» 指示 1:
このあとに載っているインタビューで、家族や男女関係のなかでの立場を表す呼び名には何がありますか。複合語の一部として現れるものも含め、文中の語形のまますべて挙げてください。

» 課題文:
============================================================

宗万:いえ、まずは愛人に証拠を突きつけて、1対1で浮気をやめるよう話すのがセオリーです。証拠を見せて愛人を説得すると、7割は別れます。
――なるほど。愛人と別れさせたあとは、どうするんですか。
宗万:その後は、自分も変わらなければいけません。裏切られてつらいお気持ちはわかりますが、これまでの生活を振り返ってみると、奥様が子供ばかりに目を向けてご主人をないがしろにしていたなど、なにかしら自分側にも原因があることが多いんです。
――自分自身を見つめ直してもらって、改善ポイントをアドバイスすることで、関係性が修復すると。
宗万:最終的に夫婦関係を変えてやり直すか、離婚するかを決めるのはご本人なので、こちらから「こうしなさい」と指示するわけではありませんが、冷静さを取り戻してベストな選択ができるよう、じっくりとお話を伺っています。ご自身の心と向き合ってもらったうえで、パートナーがなぜそのような行為をしたのかを一緒に考えていくんです。心の整理ができると、これから自分がどう生きていくのかという根本的な部分を冷静に捉えられるようになります。その結果、7割ほどの方が修復の方向に向かっていきます。

============================================================

» 演習データ:
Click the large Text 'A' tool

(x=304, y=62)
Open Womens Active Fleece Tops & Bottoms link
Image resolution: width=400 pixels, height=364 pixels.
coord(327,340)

============================================================

» 指示 2:
上の記録をすべて、一字一句変えずにそのまま出力してください。

» 最終結果 1:
愛人、奥様、子供、ご主人、夫婦、パートナー

» 最終結果 2:
Click the large Text 'A' tool

(x=304, y=62)
Open Womens Active Fleece Tops & Bottoms link
Image resolution: width=400 pixels, height=364 pixels.
coord(327,340)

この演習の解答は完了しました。